◆ GOAL OF THE EXERCISE
All of the lines below should be copied word for word.

Pixel coordinate grounding data
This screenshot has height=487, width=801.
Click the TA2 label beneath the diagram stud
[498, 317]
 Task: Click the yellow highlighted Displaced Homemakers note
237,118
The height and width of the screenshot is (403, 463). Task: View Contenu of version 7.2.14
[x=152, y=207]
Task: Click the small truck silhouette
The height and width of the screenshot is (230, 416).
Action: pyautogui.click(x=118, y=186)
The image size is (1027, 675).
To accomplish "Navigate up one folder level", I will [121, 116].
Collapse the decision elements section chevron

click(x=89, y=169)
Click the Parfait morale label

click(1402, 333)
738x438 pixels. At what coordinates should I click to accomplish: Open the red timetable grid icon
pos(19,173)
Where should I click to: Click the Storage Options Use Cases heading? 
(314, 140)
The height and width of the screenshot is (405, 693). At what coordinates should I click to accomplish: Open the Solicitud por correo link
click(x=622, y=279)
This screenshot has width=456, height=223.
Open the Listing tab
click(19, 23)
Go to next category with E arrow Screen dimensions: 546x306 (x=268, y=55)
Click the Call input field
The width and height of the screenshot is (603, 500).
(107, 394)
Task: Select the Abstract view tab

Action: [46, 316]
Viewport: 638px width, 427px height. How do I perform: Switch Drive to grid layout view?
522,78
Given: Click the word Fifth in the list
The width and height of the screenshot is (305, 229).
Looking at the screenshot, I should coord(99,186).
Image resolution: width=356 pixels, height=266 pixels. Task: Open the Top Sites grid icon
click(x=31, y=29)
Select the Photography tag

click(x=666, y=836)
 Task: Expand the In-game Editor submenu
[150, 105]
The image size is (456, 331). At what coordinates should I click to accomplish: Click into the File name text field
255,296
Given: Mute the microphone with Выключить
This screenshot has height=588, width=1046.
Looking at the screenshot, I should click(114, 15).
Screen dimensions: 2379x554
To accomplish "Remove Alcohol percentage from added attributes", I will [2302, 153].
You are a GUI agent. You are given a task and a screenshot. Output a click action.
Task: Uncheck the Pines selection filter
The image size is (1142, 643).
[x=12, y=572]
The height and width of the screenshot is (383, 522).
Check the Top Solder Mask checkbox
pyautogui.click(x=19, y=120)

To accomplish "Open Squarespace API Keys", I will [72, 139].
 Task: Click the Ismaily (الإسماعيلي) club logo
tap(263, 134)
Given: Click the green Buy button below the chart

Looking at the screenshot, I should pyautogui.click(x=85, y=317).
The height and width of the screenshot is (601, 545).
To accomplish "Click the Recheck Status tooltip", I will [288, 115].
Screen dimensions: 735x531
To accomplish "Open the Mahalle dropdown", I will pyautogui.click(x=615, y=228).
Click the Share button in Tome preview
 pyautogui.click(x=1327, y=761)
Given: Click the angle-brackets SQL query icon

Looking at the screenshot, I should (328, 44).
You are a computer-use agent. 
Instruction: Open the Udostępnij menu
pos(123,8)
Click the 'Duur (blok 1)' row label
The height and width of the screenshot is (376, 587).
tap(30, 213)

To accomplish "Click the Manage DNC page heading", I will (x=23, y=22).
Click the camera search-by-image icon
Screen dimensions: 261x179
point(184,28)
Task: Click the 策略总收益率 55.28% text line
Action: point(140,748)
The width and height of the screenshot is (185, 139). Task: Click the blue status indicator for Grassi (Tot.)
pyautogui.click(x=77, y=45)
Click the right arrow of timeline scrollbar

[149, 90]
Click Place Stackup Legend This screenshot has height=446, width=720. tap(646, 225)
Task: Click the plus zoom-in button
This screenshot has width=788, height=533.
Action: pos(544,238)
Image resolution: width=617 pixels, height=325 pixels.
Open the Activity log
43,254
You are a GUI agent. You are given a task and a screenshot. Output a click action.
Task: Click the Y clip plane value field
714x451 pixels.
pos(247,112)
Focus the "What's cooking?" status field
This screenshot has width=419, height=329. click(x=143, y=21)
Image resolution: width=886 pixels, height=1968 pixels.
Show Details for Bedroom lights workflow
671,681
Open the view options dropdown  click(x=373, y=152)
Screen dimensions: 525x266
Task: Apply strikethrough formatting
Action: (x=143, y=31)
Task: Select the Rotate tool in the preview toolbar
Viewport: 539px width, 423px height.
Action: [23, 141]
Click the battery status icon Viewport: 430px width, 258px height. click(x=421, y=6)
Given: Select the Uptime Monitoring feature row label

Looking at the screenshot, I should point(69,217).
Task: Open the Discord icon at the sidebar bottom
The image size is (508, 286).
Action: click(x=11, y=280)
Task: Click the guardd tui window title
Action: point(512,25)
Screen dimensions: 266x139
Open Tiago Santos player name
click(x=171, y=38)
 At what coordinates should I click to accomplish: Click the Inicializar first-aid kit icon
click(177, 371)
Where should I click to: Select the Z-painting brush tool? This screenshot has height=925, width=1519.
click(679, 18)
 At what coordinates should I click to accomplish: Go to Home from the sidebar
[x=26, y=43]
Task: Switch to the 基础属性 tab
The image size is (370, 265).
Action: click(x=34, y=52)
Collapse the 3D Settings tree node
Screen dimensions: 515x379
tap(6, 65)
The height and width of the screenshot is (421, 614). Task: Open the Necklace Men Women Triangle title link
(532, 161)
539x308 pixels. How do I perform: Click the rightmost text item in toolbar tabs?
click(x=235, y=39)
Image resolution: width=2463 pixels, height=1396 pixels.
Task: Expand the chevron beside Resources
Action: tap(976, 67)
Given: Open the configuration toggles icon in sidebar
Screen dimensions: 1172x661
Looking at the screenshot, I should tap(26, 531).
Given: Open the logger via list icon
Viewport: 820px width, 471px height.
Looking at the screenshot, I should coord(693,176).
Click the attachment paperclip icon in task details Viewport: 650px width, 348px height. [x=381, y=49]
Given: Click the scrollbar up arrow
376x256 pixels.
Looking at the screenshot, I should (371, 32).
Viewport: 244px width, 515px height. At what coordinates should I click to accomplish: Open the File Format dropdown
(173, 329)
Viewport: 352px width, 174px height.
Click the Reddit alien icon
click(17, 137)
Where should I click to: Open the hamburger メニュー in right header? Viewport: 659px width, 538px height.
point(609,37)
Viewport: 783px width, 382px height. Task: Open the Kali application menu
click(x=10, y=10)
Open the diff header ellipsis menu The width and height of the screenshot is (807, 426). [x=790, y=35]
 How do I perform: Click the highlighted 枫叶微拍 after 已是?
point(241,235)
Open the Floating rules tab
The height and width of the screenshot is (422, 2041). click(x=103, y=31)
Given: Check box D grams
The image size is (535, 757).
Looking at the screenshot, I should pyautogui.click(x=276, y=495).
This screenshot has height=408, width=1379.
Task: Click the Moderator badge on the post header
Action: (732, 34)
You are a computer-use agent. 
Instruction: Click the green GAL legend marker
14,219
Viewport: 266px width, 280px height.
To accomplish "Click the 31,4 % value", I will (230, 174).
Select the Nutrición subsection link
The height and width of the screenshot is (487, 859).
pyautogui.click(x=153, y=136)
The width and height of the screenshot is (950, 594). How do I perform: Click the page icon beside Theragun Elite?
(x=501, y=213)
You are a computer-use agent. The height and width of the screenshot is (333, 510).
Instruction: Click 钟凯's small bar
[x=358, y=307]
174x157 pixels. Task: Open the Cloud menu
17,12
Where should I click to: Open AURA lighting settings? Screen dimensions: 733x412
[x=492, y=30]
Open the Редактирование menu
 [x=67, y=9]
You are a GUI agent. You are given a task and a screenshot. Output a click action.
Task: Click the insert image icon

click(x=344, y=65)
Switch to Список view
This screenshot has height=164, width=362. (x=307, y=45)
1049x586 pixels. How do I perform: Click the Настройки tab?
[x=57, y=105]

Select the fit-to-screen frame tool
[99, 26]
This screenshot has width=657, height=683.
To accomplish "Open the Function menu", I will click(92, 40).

◆ EXERCISE ANSWER
This screenshot has height=487, width=801.
Click the TA2 label beneath the diagram stud
[498, 317]
 Task: Click the yellow highlighted Displaced Homemakers note
237,118
The height and width of the screenshot is (403, 463). Task: View Contenu of version 7.2.14
[x=152, y=207]
Task: Click the small truck silhouette
The height and width of the screenshot is (230, 416).
Action: pyautogui.click(x=118, y=186)
The image size is (1027, 675).
To accomplish "Navigate up one folder level", I will [121, 116].
Collapse the decision elements section chevron

click(x=89, y=169)
Click the Parfait morale label

click(1402, 333)
738x438 pixels. At what coordinates should I click to accomplish: Open the red timetable grid icon
pos(19,173)
Where should I click to: Click the Storage Options Use Cases heading? 
(314, 140)
The height and width of the screenshot is (405, 693). At what coordinates should I click to accomplish: Open the Solicitud por correo link
click(x=622, y=279)
This screenshot has width=456, height=223.
Open the Listing tab
click(19, 23)
Go to next category with E arrow Screen dimensions: 546x306 (x=268, y=55)
Click the Call input field
The width and height of the screenshot is (603, 500).
(107, 394)
Task: Select the Abstract view tab

Action: [46, 316]
Viewport: 638px width, 427px height. How do I perform: Switch Drive to grid layout view?
522,78
Given: Click the word Fifth in the list
The width and height of the screenshot is (305, 229).
Looking at the screenshot, I should coord(99,186).
Image resolution: width=356 pixels, height=266 pixels. Task: Open the Top Sites grid icon
click(x=31, y=29)
Select the Photography tag

click(x=666, y=836)
 Task: Expand the In-game Editor submenu
[150, 105]
The image size is (456, 331). At what coordinates should I click to accomplish: Click into the File name text field
255,296
Given: Mute the microphone with Выключить
This screenshot has height=588, width=1046.
Looking at the screenshot, I should click(114, 15).
Screen dimensions: 2379x554
To accomplish "Remove Alcohol percentage from added attributes", I will [2302, 153].
You are a GUI agent. You are given a task and a screenshot. Output a click action.
Task: Uncheck the Pines selection filter
The image size is (1142, 643).
[x=12, y=572]
The height and width of the screenshot is (383, 522).
Check the Top Solder Mask checkbox
pyautogui.click(x=19, y=120)

To accomplish "Open Squarespace API Keys", I will [72, 139].
 Task: Click the Ismaily (الإسماعيلي) club logo
tap(263, 134)
Given: Click the green Buy button below the chart

Looking at the screenshot, I should pyautogui.click(x=85, y=317).
The height and width of the screenshot is (601, 545).
To accomplish "Click the Recheck Status tooltip", I will [288, 115].
Screen dimensions: 735x531
To accomplish "Open the Mahalle dropdown", I will pyautogui.click(x=615, y=228).
Click the Share button in Tome preview
 pyautogui.click(x=1327, y=761)
Given: Click the angle-brackets SQL query icon

Looking at the screenshot, I should (328, 44).
You are a computer-use agent. 
Instruction: Open the Udostępnij menu
pos(123,8)
Click the 'Duur (blok 1)' row label
The height and width of the screenshot is (376, 587).
tap(30, 213)

To accomplish "Click the Manage DNC page heading", I will (x=23, y=22).
Click the camera search-by-image icon
Screen dimensions: 261x179
point(184,28)
Task: Click the 策略总收益率 55.28% text line
Action: point(140,748)
The width and height of the screenshot is (185, 139). Task: Click the blue status indicator for Grassi (Tot.)
pyautogui.click(x=77, y=45)
Click the right arrow of timeline scrollbar

[149, 90]
Click Place Stackup Legend This screenshot has height=446, width=720. tap(646, 225)
Task: Click the plus zoom-in button
This screenshot has width=788, height=533.
Action: pos(544,238)
Image resolution: width=617 pixels, height=325 pixels.
Open the Activity log
43,254
You are a GUI agent. You are given a task and a screenshot. Output a click action.
Task: Click the Y clip plane value field
714x451 pixels.
pos(247,112)
Focus the "What's cooking?" status field
This screenshot has width=419, height=329. click(x=143, y=21)
Image resolution: width=886 pixels, height=1968 pixels.
Show Details for Bedroom lights workflow
671,681
Open the view options dropdown  click(x=373, y=152)
Screen dimensions: 525x266
Task: Apply strikethrough formatting
Action: (x=143, y=31)
Task: Select the Rotate tool in the preview toolbar
Viewport: 539px width, 423px height.
Action: [23, 141]
Click the battery status icon Viewport: 430px width, 258px height. click(x=421, y=6)
Given: Select the Uptime Monitoring feature row label

Looking at the screenshot, I should point(69,217).
Task: Open the Discord icon at the sidebar bottom
The image size is (508, 286).
Action: click(x=11, y=280)
Task: Click the guardd tui window title
Action: point(512,25)
Screen dimensions: 266x139
Open Tiago Santos player name
click(x=171, y=38)
 At what coordinates should I click to accomplish: Click the Inicializar first-aid kit icon
click(177, 371)
Where should I click to: Select the Z-painting brush tool? This screenshot has height=925, width=1519.
click(679, 18)
 At what coordinates should I click to accomplish: Go to Home from the sidebar
[x=26, y=43]
Task: Switch to the 基础属性 tab
The image size is (370, 265).
Action: click(x=34, y=52)
Collapse the 3D Settings tree node
Screen dimensions: 515x379
tap(6, 65)
The height and width of the screenshot is (421, 614). Task: Open the Necklace Men Women Triangle title link
(532, 161)
539x308 pixels. How do I perform: Click the rightmost text item in toolbar tabs?
click(x=235, y=39)
Image resolution: width=2463 pixels, height=1396 pixels.
Task: Expand the chevron beside Resources
Action: tap(976, 67)
Given: Open the configuration toggles icon in sidebar
Screen dimensions: 1172x661
Looking at the screenshot, I should tap(26, 531).
Given: Open the logger via list icon
Viewport: 820px width, 471px height.
Looking at the screenshot, I should coord(693,176).
Click the attachment paperclip icon in task details Viewport: 650px width, 348px height. [x=381, y=49]
Given: Click the scrollbar up arrow
376x256 pixels.
Looking at the screenshot, I should (371, 32).
Viewport: 244px width, 515px height. At what coordinates should I click to accomplish: Open the File Format dropdown
(173, 329)
Viewport: 352px width, 174px height.
Click the Reddit alien icon
click(17, 137)
Where should I click to: Open the hamburger メニュー in right header? Viewport: 659px width, 538px height.
point(609,37)
Viewport: 783px width, 382px height. Task: Open the Kali application menu
click(x=10, y=10)
Open the diff header ellipsis menu The width and height of the screenshot is (807, 426). [x=790, y=35]
 How do I perform: Click the highlighted 枫叶微拍 after 已是?
point(241,235)
Open the Floating rules tab
The height and width of the screenshot is (422, 2041). click(x=103, y=31)
Given: Check box D grams
The image size is (535, 757).
Looking at the screenshot, I should pyautogui.click(x=276, y=495).
This screenshot has height=408, width=1379.
Task: Click the Moderator badge on the post header
Action: (732, 34)
You are a computer-use agent. 
Instruction: Click the green GAL legend marker
14,219
Viewport: 266px width, 280px height.
To accomplish "Click the 31,4 % value", I will (230, 174).
Select the Nutrición subsection link
The height and width of the screenshot is (487, 859).
pyautogui.click(x=153, y=136)
The width and height of the screenshot is (950, 594). How do I perform: Click the page icon beside Theragun Elite?
(x=501, y=213)
You are a computer-use agent. The height and width of the screenshot is (333, 510).
Instruction: Click 钟凯's small bar
[x=358, y=307]
174x157 pixels. Task: Open the Cloud menu
17,12
Where should I click to: Open AURA lighting settings? Screen dimensions: 733x412
[x=492, y=30]
Open the Редактирование menu
 [x=67, y=9]
You are a GUI agent. You are given a task and a screenshot. Output a click action.
Task: Click the insert image icon

click(x=344, y=65)
Switch to Список view
This screenshot has height=164, width=362. (x=307, y=45)
1049x586 pixels. How do I perform: Click the Настройки tab?
[x=57, y=105]

Select the fit-to-screen frame tool
[99, 26]
This screenshot has width=657, height=683.
To accomplish "Open the Function menu", I will click(92, 40).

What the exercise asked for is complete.